Le blog-notes de Claude Samuel Olivier Messiaen à Présences – Une création posthume – Les fauvettes de l’Hérault – Roger Muraro, science et dévouement – Feu le studio 104

Olivier Messiaen (1908-1992) Cet être doux pouvait être véhément quand il défendait les causes auxquelles il avait consacré sa vie — sa foi religieuse, son amour des chants d’oiseaux… Il s’adresse ici aux étudiants du Centre Acanthes rassemblés à la Chartreuse de Villeneuve-lez-Avignon. (Ph. Claude Samuel)

Olivier Messiaen (1908-1992) Cet être doux pouvait être véhément quand il défendait les causes auxquelles il avait consacré sa vie – sa foi religieuse, son amour des chants d’oiseaux… Il s’adresse ici aux étudiants du Centre Acanthes rassemblés à la Chartreuse de Villeneuve-lez-Avignon. (Ph. Claude Samuel)

Le festival Présences, dont j’ai rappelé l’historique dans mon dernier blog, a souvent rendu hommage à l’œuvre d’Olivier Messiaen mais la séquence Messiaen 2018 (mardi soir à Radio France) est assez particulière, puisqu’elle a concerné la création (française) posthume d’une pièce seulement esquissée dont le matériel a été recueilli dans le fonds Messiaen de la Bibliothèque Nationale.
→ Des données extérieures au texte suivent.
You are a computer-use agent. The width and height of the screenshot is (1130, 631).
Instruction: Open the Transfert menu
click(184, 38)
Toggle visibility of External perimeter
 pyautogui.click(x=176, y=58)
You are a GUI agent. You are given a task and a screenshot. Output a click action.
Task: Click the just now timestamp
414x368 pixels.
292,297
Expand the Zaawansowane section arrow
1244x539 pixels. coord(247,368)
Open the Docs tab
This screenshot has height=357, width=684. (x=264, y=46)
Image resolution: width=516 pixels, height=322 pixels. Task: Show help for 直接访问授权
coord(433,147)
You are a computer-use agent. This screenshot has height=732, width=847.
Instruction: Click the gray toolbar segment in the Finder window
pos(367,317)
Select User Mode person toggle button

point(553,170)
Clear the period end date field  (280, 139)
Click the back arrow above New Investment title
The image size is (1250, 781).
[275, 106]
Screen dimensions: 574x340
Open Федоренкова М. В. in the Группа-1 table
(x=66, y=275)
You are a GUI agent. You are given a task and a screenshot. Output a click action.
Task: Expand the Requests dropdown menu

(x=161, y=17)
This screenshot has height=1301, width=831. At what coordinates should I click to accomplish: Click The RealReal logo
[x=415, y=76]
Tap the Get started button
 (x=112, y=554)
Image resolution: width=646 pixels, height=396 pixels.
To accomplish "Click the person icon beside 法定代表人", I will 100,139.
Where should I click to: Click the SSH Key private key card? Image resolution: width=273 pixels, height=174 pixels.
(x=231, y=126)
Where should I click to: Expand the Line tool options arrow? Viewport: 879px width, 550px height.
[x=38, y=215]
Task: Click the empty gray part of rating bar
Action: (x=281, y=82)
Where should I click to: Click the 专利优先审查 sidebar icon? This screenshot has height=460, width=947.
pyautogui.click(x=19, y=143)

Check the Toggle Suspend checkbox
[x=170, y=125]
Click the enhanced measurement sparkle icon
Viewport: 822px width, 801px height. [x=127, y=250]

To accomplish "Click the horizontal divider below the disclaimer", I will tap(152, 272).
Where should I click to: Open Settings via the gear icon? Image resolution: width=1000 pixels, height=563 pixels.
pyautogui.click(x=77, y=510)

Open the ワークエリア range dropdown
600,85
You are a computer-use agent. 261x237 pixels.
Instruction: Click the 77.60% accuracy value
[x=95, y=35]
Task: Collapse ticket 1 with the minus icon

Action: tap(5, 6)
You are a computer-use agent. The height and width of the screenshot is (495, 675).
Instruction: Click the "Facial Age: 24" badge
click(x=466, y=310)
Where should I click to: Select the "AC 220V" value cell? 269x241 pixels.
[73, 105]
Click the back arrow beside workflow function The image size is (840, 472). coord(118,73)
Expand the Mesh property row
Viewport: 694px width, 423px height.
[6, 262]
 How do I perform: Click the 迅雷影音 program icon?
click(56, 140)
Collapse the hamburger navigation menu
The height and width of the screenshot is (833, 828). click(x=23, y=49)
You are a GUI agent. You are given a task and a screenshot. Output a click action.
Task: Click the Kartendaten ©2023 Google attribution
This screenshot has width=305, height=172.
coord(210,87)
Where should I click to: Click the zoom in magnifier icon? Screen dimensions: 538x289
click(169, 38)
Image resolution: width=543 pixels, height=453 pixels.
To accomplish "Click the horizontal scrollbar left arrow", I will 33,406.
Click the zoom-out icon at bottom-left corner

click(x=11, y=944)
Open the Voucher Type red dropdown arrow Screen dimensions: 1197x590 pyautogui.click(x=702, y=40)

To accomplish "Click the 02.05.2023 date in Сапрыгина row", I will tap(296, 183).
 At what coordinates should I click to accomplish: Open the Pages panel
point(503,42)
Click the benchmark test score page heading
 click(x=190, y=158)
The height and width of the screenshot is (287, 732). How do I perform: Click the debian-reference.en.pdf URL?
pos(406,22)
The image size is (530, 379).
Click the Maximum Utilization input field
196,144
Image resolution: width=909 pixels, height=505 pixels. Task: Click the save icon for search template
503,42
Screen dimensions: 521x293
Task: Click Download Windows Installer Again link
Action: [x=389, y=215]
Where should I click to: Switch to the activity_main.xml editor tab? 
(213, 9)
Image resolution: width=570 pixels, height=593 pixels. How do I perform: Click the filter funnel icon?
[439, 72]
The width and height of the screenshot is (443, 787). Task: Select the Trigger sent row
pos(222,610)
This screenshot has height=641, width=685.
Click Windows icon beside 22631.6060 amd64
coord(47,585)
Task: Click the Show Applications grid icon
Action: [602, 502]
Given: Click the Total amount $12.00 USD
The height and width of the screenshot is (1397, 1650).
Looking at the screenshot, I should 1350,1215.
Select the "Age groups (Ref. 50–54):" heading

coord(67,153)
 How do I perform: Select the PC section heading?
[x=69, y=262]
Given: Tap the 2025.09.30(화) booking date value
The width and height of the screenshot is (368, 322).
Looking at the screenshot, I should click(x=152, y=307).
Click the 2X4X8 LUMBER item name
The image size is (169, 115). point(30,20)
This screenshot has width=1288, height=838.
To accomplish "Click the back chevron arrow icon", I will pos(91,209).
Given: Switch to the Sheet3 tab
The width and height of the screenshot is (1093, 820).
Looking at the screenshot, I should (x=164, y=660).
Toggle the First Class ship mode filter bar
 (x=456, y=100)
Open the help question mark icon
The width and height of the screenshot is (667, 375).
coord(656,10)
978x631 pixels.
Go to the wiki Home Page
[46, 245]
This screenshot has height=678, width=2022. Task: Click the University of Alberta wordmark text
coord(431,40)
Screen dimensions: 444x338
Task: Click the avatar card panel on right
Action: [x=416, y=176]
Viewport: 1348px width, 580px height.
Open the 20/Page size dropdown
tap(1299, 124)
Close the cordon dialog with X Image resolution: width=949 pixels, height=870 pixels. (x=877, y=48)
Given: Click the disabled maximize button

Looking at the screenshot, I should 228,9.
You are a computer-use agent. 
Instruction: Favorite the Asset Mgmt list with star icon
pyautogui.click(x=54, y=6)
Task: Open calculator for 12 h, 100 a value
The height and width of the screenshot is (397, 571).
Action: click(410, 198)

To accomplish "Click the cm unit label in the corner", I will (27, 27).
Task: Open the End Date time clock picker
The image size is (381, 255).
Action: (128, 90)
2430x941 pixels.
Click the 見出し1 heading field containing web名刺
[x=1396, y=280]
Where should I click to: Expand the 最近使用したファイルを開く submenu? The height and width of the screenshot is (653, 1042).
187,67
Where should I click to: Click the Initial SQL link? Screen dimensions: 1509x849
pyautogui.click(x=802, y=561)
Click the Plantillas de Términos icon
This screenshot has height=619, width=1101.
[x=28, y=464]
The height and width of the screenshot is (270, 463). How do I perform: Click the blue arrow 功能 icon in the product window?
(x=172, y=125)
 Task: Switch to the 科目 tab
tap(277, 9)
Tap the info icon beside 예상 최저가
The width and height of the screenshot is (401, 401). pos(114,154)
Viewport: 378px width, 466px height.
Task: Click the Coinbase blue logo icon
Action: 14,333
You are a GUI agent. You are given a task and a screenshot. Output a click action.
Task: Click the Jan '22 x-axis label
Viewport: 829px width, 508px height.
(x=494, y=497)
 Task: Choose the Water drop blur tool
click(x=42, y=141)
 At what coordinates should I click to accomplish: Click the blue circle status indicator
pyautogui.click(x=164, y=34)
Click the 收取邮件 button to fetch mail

L’artisan de cette résurrection est le pianiste Roger Muraro, un élève d’Yvonne Loriod, la seconde épouse du compositeur, dont la légitimité en la matière est plus qu’avérée comme en témoigne son superbe enregistrement de l’intégrale des œuvres pour piano de Messiaen pour le label Accord — des Vingt Regards sur l’Enfant-Jésus au Catalogue d’oiseaux, en passant par les Préludes et autres Études de rythme

Olivier Messiaen, notant des chants d’oiseaux sur le terrain… Selon toute probabilité, c’est Yvonne Loriod qui a fixé pour nous ce moment intime sur la pellicule.

Olivier Messiaen, notant des chants d’oiseaux sur le terrain… Selon toute probabilité, c’est Yvonne Loriod qui a fixé pour nous ce moment intime sur la pellicule.

Ici, il s’agit de l’évocation du chant de diverses fauvettes noté par Messiaen dans l’Hérault au tournant des années soixante. On peut imaginer que ce matériel aurait abouti à une œuvre (sans doute concertante) si un voyage au Japon et la composition des Sept Haïkaï qui en est résultée n’avaient détourné le compositeur de son intention première. Dire que Messiaen avait à tout jamais renoncé à cette nouvelle œuvre serait excessif, mais il est vrai qu’il composait lentement, essentiellement pendant l’été, dans sa maison de Petitchet dans la Matheysine, face aux grands glaciers alpins qui le fascinaient, et qu’à partir de 1975, répondant à la commande de Rolf Liebermann, alors patron de l’Opéra de Paris, il consacra tout son temps à l’écriture de son opéra Saint François d’Assise. « Je ne veux pas, me disait-il, laisser mon opéra inachevé, comme ce malheureux Moussorgsky avec Boris Godounov. »

Les « Exotiques »
La petite Fauvette de l’Hérault fut donc la victime collatérale de cet agenda contraignant, interrompu par un voyage au Japon, qui nous vaudra la composition des Oiseaux exotiques (au programme de Présences demain samedi avec l’Ensemble Intercontemporain) ; et cette Fauvette aurait continué à somnoler dans le très vaste catalogue des œuvres inabouties sans le travail, parfaitement scrupuleux d’un pianiste qui, outre la virtuosité digitale, possède les clés de cet univers si particulier. Mais je préfère prévenir les compositeurs négligents qui abandonnent des brouillons dans leurs tiroirs : ils n’auront pas tous, post-mortem, un autre Roger Muraro, qui a, en l’occurence, associé la science et le dévouement.

Roger Muraro joue sur le piano de Messiaen à Petichet, la retraite alpine du compositeur. De la fenêtre, une vue sur le lac de Laffrey où Messiaen prétendait se baigner, même l’hiver… (Photo Claude Samuel)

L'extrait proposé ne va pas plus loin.